Simon Willison Blog·2026年5月7日 00:58·約9分

ライブブログ：Claude 2026 と共にコーディングする

#Claude Code #マルチエージェント #LLM #Anthropic #インフラ拡張

TL;DR

アンソロピックは 2026 年のイベントで新モデル発表を避け、Claude Code のレート制限緩和やスペースXとのデータセンター提携など、インフラとエージェント機能の強化を発表した。

AI深層分析2026年7月5日 06:18

注目/ 5段階

深度40%

キーポイント

新モデルなしの戦略転換

今回のイベントでは新しい言語モデルの発表はなく、既存製品の使いやすさと機能向上に焦点を当てていることが明確にされた。

Claude Code の利用制限緩和とインフラ拡張

Pro、Max、Enterprise ユーザー向けの 5 時間実行制限が倍増し、スペースXの Colossus データセンターとの提携により計算リソースが大幅に強化された。

エージェント機能と設計能力の進化

マルチエージェントオーケストレーションや「無限」に近いコンテキストウィンドウ、そして Opus 4.7 の視覚デザイン能力など、自律的なタスク実行能力が強化された。

API 利用量の爆発的増加

アンソロピックプラットフォーム上の API 利用量が前年比で 17 倍に増加しており、開発者コミュニティにおける採用度が急激に高まっていることを示している。

Advisor Strategy のコスト削減効果

Opus を Sonnet のアドバイザーとして活用する戦略により、ベンチマーク結果の向上とコストを 5 分の 1 に抑えることに成功した事例がある。

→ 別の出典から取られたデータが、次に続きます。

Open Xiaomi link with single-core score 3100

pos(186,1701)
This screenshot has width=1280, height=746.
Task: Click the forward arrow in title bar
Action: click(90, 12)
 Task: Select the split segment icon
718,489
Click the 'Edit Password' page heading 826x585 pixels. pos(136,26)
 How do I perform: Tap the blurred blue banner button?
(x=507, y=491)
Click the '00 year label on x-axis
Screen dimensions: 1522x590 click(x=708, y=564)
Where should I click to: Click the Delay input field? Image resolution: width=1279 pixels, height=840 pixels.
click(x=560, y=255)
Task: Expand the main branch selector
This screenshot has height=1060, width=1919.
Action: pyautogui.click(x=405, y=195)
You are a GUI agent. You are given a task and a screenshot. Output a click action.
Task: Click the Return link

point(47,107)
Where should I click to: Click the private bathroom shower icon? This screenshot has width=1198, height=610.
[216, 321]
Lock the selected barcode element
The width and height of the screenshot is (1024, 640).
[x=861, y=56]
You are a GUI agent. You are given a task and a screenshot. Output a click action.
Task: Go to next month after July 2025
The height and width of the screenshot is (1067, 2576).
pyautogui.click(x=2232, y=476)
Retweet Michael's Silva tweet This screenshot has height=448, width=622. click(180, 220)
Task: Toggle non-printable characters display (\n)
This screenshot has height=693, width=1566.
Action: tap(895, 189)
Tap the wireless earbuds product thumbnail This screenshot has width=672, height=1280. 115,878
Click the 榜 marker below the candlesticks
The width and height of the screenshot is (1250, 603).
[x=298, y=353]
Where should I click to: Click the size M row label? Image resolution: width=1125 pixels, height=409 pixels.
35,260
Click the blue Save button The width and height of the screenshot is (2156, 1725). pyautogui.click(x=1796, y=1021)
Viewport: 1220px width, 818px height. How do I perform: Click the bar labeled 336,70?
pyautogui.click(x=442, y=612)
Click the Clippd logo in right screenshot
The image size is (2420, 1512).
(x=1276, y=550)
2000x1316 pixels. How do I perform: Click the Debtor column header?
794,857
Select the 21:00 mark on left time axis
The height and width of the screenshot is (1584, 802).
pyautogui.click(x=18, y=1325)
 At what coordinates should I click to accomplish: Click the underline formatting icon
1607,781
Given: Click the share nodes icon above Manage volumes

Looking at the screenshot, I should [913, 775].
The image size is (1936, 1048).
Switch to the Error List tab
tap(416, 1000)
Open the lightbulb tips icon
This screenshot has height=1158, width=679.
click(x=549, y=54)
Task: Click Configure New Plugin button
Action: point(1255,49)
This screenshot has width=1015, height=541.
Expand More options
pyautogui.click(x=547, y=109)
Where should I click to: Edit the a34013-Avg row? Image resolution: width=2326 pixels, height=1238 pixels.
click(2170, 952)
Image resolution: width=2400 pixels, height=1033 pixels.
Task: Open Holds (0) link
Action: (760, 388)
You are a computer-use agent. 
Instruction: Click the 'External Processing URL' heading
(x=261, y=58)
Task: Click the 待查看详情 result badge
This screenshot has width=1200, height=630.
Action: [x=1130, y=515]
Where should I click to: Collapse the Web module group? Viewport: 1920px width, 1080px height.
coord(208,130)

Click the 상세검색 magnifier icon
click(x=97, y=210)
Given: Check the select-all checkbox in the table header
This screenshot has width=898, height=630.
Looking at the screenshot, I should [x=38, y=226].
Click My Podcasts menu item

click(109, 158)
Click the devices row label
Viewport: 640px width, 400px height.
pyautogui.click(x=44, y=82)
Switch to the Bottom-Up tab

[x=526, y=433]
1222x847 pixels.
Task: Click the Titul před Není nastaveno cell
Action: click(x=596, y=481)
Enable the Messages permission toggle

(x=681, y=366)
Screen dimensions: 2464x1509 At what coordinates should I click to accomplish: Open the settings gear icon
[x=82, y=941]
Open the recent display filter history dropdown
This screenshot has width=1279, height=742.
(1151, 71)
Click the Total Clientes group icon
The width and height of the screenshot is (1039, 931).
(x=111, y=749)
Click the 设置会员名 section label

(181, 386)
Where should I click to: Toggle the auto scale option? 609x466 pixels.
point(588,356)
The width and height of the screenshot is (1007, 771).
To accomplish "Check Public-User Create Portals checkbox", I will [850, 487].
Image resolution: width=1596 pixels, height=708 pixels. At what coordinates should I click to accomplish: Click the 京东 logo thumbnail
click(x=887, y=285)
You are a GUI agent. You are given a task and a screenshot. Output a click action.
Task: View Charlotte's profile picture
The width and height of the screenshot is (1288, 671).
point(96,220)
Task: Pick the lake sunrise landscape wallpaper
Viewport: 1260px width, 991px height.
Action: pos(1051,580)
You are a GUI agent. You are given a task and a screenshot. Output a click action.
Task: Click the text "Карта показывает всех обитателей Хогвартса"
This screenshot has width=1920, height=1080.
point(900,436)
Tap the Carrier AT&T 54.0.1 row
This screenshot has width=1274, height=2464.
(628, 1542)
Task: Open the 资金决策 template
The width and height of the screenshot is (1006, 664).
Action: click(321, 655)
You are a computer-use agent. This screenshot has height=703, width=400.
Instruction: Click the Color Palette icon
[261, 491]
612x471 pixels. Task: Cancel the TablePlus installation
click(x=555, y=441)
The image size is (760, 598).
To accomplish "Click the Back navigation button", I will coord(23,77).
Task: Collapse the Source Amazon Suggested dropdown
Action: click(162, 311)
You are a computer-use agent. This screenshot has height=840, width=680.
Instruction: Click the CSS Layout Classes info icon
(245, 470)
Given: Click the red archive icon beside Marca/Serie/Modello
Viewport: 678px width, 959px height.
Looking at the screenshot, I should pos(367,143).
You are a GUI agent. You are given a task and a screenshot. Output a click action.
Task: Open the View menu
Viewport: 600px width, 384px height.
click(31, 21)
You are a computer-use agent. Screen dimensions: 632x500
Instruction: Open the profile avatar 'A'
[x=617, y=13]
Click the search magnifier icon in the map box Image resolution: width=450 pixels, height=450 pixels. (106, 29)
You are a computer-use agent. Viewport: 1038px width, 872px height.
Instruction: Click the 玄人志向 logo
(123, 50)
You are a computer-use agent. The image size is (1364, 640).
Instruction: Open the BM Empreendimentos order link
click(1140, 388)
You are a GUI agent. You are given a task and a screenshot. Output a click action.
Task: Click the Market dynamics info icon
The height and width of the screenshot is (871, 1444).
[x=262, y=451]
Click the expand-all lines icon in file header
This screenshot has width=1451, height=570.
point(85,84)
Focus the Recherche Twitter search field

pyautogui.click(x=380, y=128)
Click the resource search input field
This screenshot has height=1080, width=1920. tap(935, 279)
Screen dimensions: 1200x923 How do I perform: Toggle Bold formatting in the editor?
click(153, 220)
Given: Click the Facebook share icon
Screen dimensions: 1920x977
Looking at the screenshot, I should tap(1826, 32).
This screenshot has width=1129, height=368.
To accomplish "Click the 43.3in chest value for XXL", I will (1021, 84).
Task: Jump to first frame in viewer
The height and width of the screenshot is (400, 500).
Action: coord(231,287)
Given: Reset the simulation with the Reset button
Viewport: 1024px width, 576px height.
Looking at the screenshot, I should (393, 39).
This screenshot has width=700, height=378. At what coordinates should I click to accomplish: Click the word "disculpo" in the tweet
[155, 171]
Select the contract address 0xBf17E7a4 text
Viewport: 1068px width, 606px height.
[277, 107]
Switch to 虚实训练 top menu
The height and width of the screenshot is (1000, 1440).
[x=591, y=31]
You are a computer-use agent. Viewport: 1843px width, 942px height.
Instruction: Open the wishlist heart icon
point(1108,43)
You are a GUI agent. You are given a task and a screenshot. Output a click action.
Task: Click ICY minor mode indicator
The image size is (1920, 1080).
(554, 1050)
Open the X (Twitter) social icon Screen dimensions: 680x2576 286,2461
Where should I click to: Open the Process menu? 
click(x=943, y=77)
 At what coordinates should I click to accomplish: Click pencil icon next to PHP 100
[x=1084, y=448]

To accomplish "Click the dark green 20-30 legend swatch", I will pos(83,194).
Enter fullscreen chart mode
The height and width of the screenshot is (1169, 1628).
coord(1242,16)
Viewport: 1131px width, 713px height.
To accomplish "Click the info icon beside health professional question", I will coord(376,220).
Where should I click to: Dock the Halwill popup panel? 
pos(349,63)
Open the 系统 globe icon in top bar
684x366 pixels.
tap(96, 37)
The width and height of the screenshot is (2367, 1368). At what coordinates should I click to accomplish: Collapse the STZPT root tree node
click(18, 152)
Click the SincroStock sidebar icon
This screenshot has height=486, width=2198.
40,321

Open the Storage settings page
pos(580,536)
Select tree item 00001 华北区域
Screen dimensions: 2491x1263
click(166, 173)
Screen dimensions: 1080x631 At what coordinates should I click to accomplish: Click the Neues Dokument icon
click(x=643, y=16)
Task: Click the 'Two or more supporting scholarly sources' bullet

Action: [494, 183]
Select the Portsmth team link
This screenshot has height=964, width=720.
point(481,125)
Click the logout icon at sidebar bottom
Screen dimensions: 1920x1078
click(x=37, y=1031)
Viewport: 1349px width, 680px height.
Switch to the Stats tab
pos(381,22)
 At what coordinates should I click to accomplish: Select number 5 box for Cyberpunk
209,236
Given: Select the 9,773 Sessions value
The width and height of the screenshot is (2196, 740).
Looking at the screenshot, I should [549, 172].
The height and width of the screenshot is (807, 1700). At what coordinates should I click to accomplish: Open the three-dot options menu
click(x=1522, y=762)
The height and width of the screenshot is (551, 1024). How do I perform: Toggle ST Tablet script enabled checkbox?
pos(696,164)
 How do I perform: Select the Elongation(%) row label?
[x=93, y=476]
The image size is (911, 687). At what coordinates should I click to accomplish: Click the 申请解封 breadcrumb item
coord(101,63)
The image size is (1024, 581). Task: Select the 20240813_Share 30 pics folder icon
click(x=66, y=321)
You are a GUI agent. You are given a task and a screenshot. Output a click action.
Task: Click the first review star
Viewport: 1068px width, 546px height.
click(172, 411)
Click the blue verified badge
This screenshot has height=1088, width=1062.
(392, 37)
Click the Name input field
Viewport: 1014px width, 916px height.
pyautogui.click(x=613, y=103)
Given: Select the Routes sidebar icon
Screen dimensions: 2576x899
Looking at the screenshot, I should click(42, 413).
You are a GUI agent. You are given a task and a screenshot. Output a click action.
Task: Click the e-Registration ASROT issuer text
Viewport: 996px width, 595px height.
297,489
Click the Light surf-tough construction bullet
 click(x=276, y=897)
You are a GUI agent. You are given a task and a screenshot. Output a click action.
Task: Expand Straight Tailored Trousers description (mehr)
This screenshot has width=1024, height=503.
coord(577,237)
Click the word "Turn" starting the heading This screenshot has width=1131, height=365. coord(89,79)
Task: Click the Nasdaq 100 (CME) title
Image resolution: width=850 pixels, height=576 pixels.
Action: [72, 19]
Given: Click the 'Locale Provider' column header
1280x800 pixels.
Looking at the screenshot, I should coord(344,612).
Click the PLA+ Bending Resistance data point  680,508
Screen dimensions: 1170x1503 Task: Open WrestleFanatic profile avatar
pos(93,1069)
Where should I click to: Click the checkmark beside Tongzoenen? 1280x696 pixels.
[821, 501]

Claude Managed Agents の新機能

複雑なタスク解決のためのマルチエージェント編成、目標達成を目指す「Outcomes」、および過去のセッションから学習して自己改善する「Dreaming」の 3 つの新機能が発表された。

Claude Code の信頼と進化

Cat Wu は、Sonnet 3.7 が最上位モデルだった時期から本番データベースで Claude Code を信頼して利用してきたユーザーへの感謝を表明した。

影響分析・編集コメントを表示

影響分析

この発表は、AI 業界が単なるモデルの性能競争から、大規模な実運用を支えるインフラと信頼性の高いエージェント機能への転換期にあることを示唆しています。特にスペースXとの提携により計算リソースの制約が緩和されることで、長時間実行を要する複雑な開発タスクや自律的な業務自動化が現実的な選択肢として広がります。

編集コメント

新モデル発表を期待した読者にとっては物足りなく見える内容ですが、AI エージェントの実用化に向けたインフラ基盤の確立という点では極めて重要な一歩です。計算リソースの制約が緩和されることで、今後はより複雑で長時間にわたる自律タスクの実行が可能になるでしょう。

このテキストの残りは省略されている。